Syrië: hoog tijd dat woorden worden omgezet in humanitaire daden
Het extreem gewelddadige conflict duurt nu al meer dan twee jaar, maar de humanitaire hulp in Syrië en de buurlanden is nog steeds onvoldoende. Tijdens een vergadering van de Verenigde Naties op 7 juni in Genève zal Artsen Zonder Grenzen hen en alle betrokken staten aanmanen om de hulp aan de Syrische bevolking zonder dralen uit te breiden, en hun verantwoordelijkheid op te nemen ten opzichte van de miljoenen slachtoffers van het conflict.
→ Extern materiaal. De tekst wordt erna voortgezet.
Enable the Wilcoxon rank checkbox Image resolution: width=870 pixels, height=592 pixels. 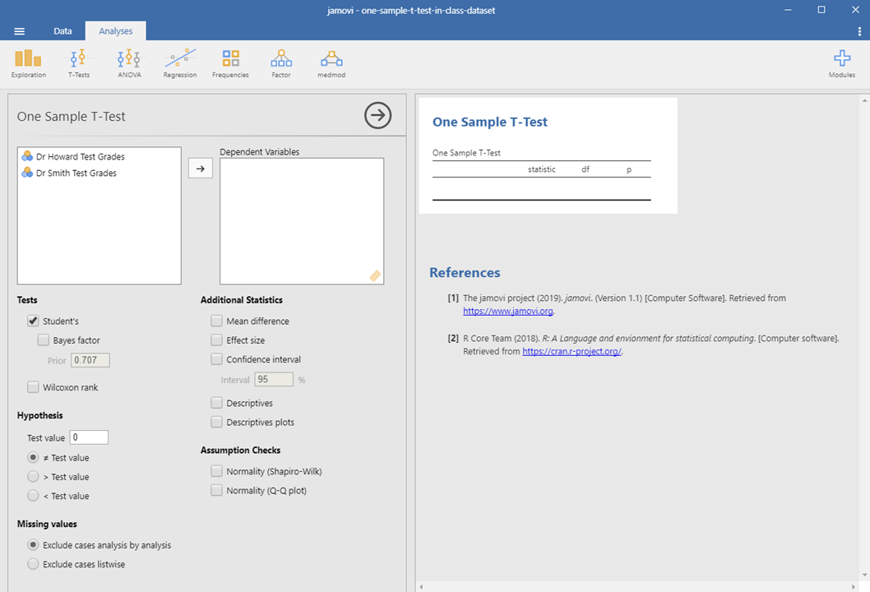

De Syriërs moeten nog steeds vluchten voor een burgeroorlog, die nog elke dag erger wordt en al aan 100.000 mensen het leven heeft gekost. Door de onophoudelijke bombardementen en de opzettelijke verwoesting van de gezondheidszorg hebben gewonden en zieken geen toegang meer tot verzorging.
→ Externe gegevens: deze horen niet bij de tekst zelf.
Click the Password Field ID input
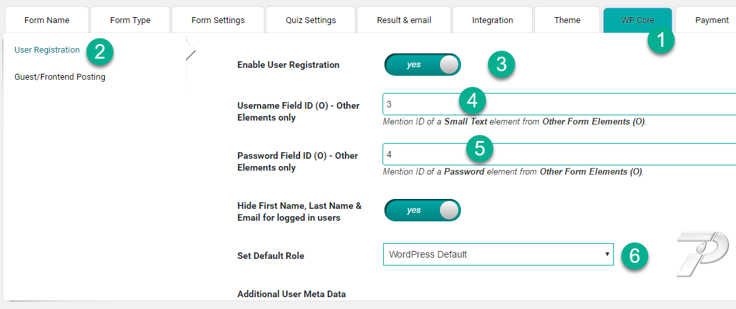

De veiligheidstoestand en de beperkingen die door de Syrische regering worden opgelegd, verhinderen de hulpverlening aan beide zijden van het front. In januari van dit jaar erkenden de Verenigde Naties al dat de internationale hulpverlening ontoereikend was. Bovendien draagt de mislukking van een onafhankelijke humanitaire hulpverlening over de Syrische grenzen heen bij tot het vergroten van de crisis.
Buiten Syrië kampen meer dan anderhalf miljoen vluchtelingen met heel wat problemen. In de buurlanden, waar te weinig hulporganisaties actief zijn, worden veel vluchtelingen geconfronteerd met ellende, ontbering en hebben ze quasi geen toegang tot de basisdienstverlening.
In Jordanië, in het vluchtelingenkamp van Zaatari, waar om en bij de 100.000 Syriërs verblijven, blijft het gezondheidszorgsysteem kwetsbaar. Bovendien vormt de ontoereikende financiële hulp een bedreiging voor de capaciteit van Jordanië om gezondheidszorg te bieden aan de 350.000 vluchtelingen die buiten het kamp leven.
In Domiz, in het noorden van Irak, leven 35.000 vluchtelingen opeengepakt in een overbevolkt kamp. Veel mensen krijgen minder dan 20 liter water per persoon per dag, nochtans het internationaal vereiste minimum in geval van nood.
In Libanon, waar meer dan een half miljoen Syriërs hun toevlucht gevonden hebben, leven de meesten in gemeenschappelijke voorlopige verblijven, in onafgewerkte huizen, of in primitieve hutjes op landbouwgrond. Veel mensen betalen om in die onmenselijke omstandigheden te ‘mogen’ leven. Ten slotte zijn tienduizenden vluchtelingen nog altijd niet geregistreerd door de Verenigde Naties, waardoor ze niet in aanmerking komen voor humanitaire hulp in het algemeen en voor gezondheidszorg in het bijzonder.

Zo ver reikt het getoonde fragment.